Non ultimo, il danno più grave subito dal complesso monastico, a testimonianza del disinteresse generale delle amministrazioni e degli stessi agostiniani, è stato arrecato con la realizzazione del primo tratto del collegamento viario fra Sora e Frosinone, conseguente alla realizzazione dell'allora famosa "Autostrada del Sole".
La grande area cortilizia annessa al convento, con gli orti, la peschiera e i giardini, venne quasi completamente espropriata per la realizzazione di uno svincolo viario, che ha snaturato l'intero impianto urbanistico del vecchio convento.
Si è persa la vecchia peschiera, scolpita in pietra arenaria locale, con relativo impianto per l'adduzione idrica dalle vicine "Fonti De Carolis" realizzato con rare tubazioni in cotto. Le stesse servitù che consentivano l'approvvigionamento dell'acqua sono oggi trascurate.
Sono andate perdute anche le vecchie porte monumentali, pervenuteci solo attraverso alcune foto del 24/05/1933, sempre scolpite in pietra locale, che caratterizzavano gli ingressi carrai.
All'epoca, il quartiere Madonna della Neve, costituiva la periferia cittadina, poco urbanizzata e con molti terreni agricoli, anche incolti, che potevano essere utilizzati per la realizzazione dello svincolo stradale.
Bastava spostare il tutto di poche centinaia di metri, nella direzione di Alatri per salvaguardare l'integrità urbanistica di un edificio storico, unico nel suo genere nel territorio frusinate, evitando, peraltro, tutte le attuali problematiche connesse al traffico veicolare che soffocano la vita dell'intero quartiere.
La totalità degli interventi apportati al convento hanno solo prodotto danni patrimoniali, sociali ed architettonici.
La comunità dei religiosi e dei laici, contribuiscono al mantenimento della struttura, delle tradizioni e degli insegnamenti che ne possono derivare per le future generazioni.
Oggi molte di queste strutture conventuali, come quello della Madonna della Neve, rappresentano ancora dei baluardi per la cristianità, altri sono rimasti vuoti, a causa delle crescenti crisi di vocazioni religiose.
Quelli che restano abbandonati spesso vengono alienati e trasformati in residenze private o strutture alberghiere.

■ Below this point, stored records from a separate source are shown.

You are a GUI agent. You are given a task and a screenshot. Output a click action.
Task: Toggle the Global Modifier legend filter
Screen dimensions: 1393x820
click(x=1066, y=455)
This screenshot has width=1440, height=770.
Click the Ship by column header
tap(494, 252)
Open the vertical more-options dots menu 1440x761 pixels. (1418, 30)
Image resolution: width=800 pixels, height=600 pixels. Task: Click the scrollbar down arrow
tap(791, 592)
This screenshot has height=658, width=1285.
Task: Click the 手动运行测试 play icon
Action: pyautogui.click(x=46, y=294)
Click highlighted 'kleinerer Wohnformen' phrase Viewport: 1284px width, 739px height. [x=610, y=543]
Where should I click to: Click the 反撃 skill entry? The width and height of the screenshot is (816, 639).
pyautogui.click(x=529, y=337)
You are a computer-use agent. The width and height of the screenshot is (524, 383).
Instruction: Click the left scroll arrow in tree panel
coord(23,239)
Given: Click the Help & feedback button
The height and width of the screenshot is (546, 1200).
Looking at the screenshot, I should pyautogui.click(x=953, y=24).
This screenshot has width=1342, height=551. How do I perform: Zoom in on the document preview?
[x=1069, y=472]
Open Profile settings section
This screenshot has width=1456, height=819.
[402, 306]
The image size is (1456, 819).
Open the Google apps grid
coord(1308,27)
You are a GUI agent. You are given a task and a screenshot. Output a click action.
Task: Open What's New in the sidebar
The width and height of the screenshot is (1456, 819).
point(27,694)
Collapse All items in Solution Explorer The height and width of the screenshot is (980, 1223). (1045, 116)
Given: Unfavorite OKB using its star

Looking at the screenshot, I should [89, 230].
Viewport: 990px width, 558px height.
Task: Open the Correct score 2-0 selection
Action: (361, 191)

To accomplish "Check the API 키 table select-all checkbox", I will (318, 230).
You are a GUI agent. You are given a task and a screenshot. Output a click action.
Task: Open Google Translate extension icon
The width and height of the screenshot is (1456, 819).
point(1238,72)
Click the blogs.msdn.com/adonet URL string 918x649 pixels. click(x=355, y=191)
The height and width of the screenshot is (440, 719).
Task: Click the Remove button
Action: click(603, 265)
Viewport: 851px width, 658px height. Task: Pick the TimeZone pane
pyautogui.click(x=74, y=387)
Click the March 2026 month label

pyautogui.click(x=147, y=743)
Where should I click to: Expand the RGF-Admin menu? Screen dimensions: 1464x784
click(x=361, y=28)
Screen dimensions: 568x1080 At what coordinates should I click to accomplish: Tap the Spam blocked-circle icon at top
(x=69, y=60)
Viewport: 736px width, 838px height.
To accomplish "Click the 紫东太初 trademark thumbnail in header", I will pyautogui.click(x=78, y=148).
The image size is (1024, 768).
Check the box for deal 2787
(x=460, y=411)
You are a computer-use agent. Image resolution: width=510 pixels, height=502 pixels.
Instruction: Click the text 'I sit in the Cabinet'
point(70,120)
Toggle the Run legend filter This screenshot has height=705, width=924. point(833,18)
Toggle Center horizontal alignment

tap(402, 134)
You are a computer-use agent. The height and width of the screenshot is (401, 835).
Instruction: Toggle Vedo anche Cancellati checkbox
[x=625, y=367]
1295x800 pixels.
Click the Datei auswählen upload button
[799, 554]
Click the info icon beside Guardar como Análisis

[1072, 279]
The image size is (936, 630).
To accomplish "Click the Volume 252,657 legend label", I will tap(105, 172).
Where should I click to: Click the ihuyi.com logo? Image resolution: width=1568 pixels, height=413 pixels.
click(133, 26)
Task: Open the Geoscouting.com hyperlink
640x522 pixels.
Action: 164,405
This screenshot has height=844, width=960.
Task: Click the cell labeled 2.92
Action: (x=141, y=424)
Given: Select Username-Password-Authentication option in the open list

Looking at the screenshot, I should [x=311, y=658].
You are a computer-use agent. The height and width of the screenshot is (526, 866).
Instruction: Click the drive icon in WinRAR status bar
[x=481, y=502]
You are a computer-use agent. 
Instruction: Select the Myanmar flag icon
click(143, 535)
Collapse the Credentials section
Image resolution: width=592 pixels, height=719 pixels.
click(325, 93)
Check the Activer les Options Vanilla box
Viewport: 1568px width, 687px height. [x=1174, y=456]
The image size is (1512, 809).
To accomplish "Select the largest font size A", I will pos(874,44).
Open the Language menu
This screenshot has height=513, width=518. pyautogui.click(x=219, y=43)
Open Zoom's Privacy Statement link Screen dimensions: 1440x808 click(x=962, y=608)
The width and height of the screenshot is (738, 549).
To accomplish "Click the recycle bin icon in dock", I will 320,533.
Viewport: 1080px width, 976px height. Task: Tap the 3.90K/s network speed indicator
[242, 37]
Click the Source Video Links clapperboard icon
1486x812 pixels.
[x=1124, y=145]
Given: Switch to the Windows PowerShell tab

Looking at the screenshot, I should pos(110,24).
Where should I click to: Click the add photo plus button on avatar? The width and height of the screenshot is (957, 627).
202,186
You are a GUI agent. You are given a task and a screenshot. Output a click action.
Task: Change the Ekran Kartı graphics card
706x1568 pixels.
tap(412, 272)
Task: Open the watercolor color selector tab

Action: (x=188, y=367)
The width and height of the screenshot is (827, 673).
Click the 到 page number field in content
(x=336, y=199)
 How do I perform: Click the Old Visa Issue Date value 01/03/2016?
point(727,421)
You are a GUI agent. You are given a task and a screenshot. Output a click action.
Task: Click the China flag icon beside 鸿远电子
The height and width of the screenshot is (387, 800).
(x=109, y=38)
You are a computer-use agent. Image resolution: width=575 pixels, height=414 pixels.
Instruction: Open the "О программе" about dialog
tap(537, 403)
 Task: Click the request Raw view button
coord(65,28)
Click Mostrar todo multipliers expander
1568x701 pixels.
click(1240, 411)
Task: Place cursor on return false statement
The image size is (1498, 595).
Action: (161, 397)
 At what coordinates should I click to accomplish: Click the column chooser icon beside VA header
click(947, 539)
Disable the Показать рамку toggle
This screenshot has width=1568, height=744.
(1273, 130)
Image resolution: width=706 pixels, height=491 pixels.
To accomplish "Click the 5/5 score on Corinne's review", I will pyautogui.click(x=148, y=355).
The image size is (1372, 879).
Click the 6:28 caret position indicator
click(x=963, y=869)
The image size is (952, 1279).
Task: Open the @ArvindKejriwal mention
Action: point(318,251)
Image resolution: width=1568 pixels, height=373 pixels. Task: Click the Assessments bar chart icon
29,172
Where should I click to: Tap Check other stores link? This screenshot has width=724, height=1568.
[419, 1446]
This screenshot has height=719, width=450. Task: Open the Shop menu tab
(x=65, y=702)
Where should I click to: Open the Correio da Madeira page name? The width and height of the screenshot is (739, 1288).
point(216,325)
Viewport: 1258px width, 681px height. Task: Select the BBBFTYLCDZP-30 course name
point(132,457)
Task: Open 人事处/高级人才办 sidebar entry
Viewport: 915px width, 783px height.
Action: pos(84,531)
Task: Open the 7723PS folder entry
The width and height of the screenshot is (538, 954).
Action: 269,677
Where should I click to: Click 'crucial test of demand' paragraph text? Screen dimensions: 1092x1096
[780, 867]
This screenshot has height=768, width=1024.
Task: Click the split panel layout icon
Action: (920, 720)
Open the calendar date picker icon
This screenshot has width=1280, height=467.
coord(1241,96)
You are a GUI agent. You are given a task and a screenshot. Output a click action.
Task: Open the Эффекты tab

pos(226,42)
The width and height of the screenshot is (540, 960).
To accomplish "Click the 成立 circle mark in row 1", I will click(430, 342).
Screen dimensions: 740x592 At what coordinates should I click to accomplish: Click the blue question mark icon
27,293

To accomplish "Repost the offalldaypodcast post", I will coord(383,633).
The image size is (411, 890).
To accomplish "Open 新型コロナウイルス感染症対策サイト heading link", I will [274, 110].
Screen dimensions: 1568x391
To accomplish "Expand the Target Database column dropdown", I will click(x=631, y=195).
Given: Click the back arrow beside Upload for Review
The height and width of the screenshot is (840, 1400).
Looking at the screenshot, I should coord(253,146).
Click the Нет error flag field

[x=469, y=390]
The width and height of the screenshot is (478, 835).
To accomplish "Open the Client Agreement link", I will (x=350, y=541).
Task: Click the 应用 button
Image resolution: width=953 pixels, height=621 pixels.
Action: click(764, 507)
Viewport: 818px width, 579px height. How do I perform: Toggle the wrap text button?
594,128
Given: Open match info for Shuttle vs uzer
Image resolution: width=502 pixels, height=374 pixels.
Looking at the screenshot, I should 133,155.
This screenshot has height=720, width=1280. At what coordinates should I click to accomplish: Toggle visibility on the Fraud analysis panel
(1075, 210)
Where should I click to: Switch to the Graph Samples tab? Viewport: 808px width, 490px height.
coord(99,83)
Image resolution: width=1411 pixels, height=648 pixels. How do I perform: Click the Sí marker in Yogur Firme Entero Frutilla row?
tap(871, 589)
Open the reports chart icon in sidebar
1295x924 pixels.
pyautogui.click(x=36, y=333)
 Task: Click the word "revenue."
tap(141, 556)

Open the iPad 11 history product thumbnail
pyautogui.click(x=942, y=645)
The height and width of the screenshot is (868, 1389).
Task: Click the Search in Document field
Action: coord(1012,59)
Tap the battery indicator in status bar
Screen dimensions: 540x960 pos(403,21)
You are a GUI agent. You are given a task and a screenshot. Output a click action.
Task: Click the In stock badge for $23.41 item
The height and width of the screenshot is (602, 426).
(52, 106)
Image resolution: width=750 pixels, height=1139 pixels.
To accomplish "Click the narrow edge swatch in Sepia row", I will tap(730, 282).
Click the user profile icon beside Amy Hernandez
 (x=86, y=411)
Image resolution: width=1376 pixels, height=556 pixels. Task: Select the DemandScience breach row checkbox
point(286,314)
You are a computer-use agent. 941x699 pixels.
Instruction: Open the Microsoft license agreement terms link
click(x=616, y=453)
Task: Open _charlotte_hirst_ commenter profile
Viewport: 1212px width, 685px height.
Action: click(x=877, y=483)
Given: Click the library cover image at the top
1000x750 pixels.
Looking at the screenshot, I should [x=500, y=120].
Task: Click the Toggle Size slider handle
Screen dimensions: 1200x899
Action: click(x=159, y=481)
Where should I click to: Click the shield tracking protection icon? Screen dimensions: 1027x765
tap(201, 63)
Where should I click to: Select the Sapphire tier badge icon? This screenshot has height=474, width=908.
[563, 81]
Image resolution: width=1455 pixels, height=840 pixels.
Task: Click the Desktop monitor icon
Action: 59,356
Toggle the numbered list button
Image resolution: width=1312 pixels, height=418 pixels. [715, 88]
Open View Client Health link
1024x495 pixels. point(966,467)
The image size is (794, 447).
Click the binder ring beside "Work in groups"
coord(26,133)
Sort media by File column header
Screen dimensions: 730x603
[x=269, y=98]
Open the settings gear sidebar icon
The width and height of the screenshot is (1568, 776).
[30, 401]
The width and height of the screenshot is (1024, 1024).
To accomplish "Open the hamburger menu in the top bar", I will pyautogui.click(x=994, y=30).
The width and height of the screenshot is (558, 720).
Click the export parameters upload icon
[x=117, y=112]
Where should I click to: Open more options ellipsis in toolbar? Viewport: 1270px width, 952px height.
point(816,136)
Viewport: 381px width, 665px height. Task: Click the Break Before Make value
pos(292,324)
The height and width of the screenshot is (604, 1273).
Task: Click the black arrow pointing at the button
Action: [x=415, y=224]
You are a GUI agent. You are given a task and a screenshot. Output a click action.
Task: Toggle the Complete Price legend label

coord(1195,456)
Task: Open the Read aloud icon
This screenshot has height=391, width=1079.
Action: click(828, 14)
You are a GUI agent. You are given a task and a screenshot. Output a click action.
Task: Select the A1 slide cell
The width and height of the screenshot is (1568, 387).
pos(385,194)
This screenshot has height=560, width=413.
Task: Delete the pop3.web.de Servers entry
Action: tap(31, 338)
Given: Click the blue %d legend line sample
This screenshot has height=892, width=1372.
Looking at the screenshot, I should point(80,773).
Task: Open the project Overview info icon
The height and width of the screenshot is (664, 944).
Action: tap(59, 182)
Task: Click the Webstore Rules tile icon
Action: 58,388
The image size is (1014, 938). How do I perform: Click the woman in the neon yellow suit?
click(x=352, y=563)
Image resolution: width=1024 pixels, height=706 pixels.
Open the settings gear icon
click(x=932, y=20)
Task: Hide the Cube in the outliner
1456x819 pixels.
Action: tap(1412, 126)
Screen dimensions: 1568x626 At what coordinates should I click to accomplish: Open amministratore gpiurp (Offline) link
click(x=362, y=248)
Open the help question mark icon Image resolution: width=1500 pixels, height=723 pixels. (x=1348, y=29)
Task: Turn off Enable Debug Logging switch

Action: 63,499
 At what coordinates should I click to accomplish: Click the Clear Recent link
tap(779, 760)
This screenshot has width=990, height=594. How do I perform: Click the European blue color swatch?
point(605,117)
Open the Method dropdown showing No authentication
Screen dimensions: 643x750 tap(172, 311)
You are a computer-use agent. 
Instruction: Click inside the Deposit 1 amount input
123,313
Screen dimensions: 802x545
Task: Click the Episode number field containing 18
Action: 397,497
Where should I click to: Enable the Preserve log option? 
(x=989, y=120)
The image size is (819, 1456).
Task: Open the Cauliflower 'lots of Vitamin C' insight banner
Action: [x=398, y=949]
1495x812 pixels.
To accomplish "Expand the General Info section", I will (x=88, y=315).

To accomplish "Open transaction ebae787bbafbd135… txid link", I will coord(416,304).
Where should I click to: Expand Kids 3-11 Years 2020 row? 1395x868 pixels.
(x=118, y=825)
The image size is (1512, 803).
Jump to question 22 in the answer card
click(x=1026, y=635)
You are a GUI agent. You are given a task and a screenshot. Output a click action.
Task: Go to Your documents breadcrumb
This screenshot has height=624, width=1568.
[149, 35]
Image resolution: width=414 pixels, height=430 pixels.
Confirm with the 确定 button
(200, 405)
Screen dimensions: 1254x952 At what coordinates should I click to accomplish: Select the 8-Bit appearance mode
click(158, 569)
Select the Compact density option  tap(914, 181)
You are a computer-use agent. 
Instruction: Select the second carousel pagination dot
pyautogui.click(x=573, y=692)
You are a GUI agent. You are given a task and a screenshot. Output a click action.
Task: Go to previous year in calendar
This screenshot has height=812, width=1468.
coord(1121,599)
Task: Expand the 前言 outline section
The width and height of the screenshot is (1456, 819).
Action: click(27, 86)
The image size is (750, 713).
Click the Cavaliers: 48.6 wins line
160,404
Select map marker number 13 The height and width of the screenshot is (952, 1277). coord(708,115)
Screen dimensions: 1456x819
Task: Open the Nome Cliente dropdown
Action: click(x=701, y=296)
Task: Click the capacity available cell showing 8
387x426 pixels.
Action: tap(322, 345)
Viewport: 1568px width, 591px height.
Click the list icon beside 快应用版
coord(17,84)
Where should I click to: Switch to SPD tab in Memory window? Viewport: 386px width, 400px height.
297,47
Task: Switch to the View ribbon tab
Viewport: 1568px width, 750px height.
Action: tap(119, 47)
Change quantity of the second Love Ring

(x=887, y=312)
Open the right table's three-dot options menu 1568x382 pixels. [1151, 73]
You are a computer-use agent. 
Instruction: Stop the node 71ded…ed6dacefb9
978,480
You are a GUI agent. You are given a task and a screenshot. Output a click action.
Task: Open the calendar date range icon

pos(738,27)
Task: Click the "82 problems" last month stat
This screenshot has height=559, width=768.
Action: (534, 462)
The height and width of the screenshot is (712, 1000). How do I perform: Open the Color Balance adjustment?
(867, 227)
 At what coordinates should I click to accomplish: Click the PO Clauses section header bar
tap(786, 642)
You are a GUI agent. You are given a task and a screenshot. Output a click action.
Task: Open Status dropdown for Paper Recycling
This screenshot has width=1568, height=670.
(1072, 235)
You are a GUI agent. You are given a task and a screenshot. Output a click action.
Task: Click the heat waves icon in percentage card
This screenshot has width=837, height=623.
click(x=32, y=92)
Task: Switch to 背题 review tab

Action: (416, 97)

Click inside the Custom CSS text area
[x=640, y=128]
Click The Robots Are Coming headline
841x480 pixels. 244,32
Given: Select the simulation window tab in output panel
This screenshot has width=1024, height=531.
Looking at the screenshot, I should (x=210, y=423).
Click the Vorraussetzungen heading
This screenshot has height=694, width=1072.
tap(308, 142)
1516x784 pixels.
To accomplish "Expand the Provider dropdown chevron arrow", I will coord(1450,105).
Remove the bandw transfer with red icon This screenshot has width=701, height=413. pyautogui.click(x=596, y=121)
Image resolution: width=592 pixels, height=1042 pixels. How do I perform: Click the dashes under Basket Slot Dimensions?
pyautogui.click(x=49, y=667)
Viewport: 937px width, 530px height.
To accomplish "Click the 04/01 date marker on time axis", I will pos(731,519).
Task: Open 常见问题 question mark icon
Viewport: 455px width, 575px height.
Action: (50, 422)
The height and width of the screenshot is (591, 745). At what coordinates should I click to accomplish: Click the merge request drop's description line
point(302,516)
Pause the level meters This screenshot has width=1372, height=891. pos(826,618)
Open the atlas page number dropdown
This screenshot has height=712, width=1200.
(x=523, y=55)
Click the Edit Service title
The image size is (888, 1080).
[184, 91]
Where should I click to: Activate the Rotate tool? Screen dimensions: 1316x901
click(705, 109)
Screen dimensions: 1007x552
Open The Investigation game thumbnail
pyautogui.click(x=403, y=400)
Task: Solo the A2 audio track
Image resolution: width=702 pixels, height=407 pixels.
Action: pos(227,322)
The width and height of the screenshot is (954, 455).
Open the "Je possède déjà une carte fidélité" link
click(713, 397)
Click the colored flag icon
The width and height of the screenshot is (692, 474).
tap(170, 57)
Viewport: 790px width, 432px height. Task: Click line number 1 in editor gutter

Talvolta sono gli stessi ordini sacerdotali che si fanno carico della riconversione: operazione non complicatissima dal punto di vista edilizio, dal momento che si tratta di edifici pensati per l'uso collettivo e molto redditizia sul piano economico, se si tiene conto della crescita del flusso turistico.
Alcuni vengono utilizzati per ritiri spirituali e per convegni, trattandosi di ambienti ragionevolmente confortevoli, ubicati nel centro delle città e per le condizioni economiche vantaggiose rispetto ai prezzi di mercato correnti.
Comunque se restaurati con cura, restano come i luoghi dello spirito, testimoni viventi di una storia e di una cultura appartenente a tutta l’umanità. Soprattutto testimoni della storia dell’uomo e della ricerca di se stesso.
Invece chi ama sostare nei conventi ancora consacrati spesso ricerca una religiosità più autentica, cerca di trovare il senso della propria vita, lontano da una realtà sempre più frenetica e assoggettata alla velocità e alla dispersione dei grandi valori. In questi ambienti si apprezza la quiete, l'architettura e il senso di spiritualità che sembra scaturire dalle stesse pietre.
Il "pellegrino" dell'era moderna cerca una pausa alla sua religiosità bloccata e cristallizzata dalla ripetitività del rito e della preghiera domenicale.
Per questo tende ad isolarsi dalla società odierna votata a corse sfrenate, dimenticando i fumi delle macchine che si accalcano ogni giorno ai semafori.
In questo mondo sempre più caotico i luoghi del silenzio più ricercati restano le certose, i monasteri e le abbazie dove è più facile ascoltare la voce di Dio e ritrovare se stessi.